**The problem**
Reproduce exactly, and only, the lines below from the one containing "ئاى ئو ئیس (142, 2287)" through the one containing "Privacy Policy (205, 2079)".

-.-.-

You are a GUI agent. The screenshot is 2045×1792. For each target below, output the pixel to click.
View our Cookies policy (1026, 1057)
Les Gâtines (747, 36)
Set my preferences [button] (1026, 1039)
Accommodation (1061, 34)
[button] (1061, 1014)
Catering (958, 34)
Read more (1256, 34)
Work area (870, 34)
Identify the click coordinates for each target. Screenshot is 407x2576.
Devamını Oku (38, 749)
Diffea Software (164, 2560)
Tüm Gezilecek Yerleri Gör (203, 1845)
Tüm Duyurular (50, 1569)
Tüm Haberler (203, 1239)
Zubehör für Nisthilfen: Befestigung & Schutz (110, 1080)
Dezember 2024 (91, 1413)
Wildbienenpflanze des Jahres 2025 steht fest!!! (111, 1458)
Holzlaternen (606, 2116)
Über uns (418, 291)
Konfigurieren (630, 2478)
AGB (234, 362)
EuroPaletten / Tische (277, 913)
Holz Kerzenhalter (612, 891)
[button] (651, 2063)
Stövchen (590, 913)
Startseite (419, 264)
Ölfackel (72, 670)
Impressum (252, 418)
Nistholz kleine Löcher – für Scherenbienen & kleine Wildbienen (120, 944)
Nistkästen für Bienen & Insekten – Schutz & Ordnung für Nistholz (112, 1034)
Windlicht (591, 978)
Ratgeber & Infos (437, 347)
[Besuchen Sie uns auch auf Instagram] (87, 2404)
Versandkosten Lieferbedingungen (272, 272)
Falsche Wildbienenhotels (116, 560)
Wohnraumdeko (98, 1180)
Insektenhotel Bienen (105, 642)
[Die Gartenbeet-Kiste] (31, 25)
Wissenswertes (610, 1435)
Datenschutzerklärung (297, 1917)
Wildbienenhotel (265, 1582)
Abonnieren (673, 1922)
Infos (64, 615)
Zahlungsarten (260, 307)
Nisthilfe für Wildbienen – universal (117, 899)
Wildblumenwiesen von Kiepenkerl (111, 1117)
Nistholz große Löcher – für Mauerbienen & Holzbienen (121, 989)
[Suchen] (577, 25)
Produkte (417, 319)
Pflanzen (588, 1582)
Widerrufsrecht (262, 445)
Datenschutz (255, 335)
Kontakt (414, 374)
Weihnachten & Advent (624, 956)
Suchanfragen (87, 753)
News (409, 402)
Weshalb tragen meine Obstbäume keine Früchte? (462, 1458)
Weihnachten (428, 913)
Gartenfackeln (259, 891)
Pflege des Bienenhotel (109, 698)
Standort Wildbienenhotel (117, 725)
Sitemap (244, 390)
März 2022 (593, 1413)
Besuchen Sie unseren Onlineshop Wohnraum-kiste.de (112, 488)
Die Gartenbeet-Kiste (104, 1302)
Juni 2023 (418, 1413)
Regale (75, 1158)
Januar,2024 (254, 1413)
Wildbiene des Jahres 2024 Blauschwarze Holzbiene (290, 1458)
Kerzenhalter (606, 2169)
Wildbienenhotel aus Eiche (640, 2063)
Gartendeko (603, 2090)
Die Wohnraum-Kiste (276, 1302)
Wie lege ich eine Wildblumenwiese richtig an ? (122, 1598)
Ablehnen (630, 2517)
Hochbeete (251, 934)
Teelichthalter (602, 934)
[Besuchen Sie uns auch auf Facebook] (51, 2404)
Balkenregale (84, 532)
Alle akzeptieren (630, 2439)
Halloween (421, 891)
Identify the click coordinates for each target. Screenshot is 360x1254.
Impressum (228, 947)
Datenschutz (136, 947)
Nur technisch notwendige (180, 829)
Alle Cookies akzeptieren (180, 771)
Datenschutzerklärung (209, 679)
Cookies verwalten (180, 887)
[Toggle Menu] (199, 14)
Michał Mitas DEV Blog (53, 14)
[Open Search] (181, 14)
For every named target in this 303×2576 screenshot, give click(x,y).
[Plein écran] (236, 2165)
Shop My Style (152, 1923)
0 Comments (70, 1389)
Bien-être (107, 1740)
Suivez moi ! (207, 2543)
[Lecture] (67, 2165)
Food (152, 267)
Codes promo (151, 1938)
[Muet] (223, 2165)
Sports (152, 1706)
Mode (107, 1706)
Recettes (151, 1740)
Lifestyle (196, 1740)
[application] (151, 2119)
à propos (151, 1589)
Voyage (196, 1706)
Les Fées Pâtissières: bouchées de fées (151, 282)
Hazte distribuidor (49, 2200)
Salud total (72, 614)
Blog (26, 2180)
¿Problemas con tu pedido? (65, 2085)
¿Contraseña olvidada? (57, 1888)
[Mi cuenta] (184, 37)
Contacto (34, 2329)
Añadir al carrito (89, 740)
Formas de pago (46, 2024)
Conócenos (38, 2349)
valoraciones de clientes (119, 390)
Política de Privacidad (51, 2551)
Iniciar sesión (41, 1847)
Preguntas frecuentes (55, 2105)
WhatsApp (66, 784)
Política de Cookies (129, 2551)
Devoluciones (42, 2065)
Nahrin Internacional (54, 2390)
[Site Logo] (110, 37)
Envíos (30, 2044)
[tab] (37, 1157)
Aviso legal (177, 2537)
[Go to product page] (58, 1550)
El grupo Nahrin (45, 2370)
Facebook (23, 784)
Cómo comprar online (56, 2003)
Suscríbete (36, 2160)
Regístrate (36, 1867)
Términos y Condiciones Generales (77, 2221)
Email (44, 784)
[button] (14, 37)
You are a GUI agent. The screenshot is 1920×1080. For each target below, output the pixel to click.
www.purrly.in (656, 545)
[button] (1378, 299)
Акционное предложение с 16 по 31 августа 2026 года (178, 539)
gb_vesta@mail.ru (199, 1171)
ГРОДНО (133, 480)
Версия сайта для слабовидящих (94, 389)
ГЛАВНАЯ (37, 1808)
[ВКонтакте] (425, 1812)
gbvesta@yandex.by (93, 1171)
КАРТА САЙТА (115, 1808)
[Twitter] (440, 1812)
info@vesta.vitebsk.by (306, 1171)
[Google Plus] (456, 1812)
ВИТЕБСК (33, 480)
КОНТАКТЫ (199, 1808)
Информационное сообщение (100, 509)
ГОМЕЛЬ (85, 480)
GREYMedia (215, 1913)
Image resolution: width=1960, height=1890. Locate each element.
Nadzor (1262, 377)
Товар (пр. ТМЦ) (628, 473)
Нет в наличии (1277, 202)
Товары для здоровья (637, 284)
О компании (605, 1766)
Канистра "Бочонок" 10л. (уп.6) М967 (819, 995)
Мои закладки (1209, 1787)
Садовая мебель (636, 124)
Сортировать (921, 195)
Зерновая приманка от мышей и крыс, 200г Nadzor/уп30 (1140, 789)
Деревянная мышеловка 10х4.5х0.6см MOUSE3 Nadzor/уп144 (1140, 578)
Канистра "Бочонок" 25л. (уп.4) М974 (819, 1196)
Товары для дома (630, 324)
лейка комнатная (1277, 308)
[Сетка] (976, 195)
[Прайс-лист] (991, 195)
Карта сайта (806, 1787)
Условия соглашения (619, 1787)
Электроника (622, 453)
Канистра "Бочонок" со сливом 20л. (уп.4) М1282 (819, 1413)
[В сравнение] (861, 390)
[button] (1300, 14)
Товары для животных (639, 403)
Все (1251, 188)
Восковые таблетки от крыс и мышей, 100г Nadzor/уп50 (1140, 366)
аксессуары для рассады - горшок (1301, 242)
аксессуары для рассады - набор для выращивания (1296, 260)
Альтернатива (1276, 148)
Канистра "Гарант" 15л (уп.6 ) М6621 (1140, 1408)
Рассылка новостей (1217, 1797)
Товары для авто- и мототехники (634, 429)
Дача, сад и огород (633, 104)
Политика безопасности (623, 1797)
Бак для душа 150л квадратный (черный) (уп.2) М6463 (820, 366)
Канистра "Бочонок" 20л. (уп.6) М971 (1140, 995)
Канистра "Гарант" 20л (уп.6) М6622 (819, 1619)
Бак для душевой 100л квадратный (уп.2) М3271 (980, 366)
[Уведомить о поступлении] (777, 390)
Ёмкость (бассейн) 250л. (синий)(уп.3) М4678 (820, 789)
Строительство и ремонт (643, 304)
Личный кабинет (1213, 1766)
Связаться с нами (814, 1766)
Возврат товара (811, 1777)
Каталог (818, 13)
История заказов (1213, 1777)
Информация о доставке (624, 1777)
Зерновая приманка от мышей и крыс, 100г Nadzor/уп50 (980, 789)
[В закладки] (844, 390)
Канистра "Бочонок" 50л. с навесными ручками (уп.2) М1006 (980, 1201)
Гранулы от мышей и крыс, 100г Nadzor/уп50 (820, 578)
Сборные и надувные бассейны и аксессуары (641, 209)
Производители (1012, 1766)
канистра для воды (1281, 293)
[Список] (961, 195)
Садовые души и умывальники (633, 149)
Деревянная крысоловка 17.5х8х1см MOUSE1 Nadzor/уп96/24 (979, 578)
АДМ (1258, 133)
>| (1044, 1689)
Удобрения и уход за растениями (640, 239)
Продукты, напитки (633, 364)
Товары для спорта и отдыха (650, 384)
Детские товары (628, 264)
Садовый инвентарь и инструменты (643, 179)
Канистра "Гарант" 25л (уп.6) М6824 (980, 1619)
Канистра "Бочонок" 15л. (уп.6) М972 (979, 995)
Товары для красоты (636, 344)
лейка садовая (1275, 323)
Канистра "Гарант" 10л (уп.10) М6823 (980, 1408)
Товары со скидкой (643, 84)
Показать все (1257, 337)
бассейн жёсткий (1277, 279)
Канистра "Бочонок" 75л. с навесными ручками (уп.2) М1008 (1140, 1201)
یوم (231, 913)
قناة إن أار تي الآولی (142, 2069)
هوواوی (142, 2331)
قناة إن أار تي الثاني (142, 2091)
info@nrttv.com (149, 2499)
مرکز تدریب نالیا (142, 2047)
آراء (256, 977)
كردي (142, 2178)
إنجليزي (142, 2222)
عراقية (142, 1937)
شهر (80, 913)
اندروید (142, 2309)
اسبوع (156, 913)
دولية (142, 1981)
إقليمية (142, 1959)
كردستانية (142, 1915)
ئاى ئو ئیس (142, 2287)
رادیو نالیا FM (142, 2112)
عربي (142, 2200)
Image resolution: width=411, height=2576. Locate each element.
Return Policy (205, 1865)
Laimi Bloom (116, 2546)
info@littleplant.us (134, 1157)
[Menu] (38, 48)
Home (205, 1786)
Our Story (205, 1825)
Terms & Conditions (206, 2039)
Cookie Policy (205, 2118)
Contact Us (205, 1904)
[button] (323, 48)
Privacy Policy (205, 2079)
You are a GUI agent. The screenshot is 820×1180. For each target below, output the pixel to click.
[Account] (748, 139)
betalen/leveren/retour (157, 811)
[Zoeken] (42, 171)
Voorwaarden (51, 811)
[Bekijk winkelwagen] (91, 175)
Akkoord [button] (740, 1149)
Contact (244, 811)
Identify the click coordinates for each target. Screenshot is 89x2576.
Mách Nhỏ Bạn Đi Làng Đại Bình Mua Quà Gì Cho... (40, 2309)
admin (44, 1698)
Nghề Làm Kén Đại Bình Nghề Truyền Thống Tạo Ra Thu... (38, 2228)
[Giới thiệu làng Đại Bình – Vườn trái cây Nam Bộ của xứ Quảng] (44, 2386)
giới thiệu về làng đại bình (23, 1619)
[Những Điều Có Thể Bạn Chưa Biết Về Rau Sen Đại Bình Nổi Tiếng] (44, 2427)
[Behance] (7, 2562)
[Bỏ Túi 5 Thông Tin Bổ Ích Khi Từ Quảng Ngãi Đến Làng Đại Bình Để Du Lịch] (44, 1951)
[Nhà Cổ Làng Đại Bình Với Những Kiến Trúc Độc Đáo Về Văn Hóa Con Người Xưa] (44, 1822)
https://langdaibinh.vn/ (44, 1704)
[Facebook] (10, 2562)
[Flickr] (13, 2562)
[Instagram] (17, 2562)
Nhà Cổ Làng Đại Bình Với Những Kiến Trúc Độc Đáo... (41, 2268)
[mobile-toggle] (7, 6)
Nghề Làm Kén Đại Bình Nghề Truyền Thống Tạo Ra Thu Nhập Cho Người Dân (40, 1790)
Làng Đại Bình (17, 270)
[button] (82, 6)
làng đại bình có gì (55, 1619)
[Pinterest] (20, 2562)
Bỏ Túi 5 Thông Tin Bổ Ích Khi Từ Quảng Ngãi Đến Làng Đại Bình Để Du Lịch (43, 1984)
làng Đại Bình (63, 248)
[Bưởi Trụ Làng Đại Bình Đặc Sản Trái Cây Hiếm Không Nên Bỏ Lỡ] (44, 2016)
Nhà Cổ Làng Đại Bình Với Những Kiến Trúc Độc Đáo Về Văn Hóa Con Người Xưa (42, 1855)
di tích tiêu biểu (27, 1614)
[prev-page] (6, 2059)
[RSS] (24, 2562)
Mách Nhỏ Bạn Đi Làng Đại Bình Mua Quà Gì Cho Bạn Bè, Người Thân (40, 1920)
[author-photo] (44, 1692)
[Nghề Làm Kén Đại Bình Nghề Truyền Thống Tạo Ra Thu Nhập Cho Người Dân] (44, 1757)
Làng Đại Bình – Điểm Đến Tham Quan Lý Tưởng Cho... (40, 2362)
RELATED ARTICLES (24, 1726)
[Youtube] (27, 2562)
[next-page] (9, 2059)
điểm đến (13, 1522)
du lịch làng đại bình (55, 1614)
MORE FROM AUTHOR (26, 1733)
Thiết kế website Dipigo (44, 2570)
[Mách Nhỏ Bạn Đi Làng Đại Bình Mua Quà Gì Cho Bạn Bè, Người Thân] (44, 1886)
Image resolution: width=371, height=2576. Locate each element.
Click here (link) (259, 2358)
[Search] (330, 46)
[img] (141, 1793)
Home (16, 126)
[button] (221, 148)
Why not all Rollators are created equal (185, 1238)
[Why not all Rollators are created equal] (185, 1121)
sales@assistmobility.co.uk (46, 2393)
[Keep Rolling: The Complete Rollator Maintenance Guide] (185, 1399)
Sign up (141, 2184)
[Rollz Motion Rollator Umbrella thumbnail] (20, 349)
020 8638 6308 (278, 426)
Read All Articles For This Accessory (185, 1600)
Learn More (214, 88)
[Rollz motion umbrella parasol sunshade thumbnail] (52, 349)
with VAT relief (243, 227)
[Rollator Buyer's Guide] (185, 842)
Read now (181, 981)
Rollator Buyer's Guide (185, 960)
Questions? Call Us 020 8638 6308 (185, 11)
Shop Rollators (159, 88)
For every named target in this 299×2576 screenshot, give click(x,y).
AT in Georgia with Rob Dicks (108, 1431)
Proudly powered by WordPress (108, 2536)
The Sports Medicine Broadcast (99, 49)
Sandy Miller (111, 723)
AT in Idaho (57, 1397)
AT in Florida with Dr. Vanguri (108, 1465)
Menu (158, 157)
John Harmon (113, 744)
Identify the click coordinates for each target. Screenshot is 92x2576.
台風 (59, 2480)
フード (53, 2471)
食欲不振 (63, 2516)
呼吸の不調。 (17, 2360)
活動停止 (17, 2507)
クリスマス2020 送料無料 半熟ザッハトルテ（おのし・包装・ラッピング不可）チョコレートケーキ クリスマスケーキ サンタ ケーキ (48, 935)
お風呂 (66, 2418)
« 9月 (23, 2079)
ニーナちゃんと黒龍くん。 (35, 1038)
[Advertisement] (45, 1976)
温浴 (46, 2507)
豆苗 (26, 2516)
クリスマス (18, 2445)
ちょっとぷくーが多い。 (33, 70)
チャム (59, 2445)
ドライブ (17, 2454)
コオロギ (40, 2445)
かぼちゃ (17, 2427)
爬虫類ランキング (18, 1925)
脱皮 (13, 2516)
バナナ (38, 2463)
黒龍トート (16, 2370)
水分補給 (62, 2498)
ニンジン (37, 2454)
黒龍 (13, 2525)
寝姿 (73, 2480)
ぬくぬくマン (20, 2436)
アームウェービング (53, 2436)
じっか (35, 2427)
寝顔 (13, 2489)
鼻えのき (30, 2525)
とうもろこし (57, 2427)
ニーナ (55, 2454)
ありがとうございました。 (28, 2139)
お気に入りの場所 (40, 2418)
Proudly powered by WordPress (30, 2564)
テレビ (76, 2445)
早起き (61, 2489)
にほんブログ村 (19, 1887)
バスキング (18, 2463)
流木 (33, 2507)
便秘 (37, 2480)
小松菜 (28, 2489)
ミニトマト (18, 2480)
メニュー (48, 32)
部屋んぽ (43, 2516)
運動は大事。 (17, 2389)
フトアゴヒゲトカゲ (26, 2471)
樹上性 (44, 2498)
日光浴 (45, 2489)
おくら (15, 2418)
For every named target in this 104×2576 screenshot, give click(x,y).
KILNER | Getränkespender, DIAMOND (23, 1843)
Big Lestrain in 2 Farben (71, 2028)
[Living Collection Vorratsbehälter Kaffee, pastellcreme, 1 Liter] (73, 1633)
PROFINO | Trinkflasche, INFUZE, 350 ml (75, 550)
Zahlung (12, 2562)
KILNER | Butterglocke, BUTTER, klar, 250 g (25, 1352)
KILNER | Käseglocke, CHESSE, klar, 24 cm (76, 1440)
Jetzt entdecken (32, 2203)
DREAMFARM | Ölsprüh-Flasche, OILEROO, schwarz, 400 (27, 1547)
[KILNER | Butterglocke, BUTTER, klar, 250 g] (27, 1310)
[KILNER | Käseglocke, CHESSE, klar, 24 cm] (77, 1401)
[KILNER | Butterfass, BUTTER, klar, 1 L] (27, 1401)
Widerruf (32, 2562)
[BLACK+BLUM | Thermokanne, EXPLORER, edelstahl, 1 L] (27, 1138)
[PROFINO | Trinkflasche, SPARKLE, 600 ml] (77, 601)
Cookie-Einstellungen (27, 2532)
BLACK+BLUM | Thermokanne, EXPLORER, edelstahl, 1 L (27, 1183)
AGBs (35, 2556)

-.-.-

**Written solution**
ئاى ئو ئیس (142, 2287)
رادیو نالیا FM (142, 2112)
عربي (142, 2200)
Image resolution: width=411, height=2576. Locate each element.
Return Policy (205, 1865)
Laimi Bloom (116, 2546)
info@littleplant.us (134, 1157)
[Menu] (38, 48)
Home (205, 1786)
Our Story (205, 1825)
Terms & Conditions (206, 2039)
Cookie Policy (205, 2118)
Contact Us (205, 1904)
[button] (323, 48)
Privacy Policy (205, 2079)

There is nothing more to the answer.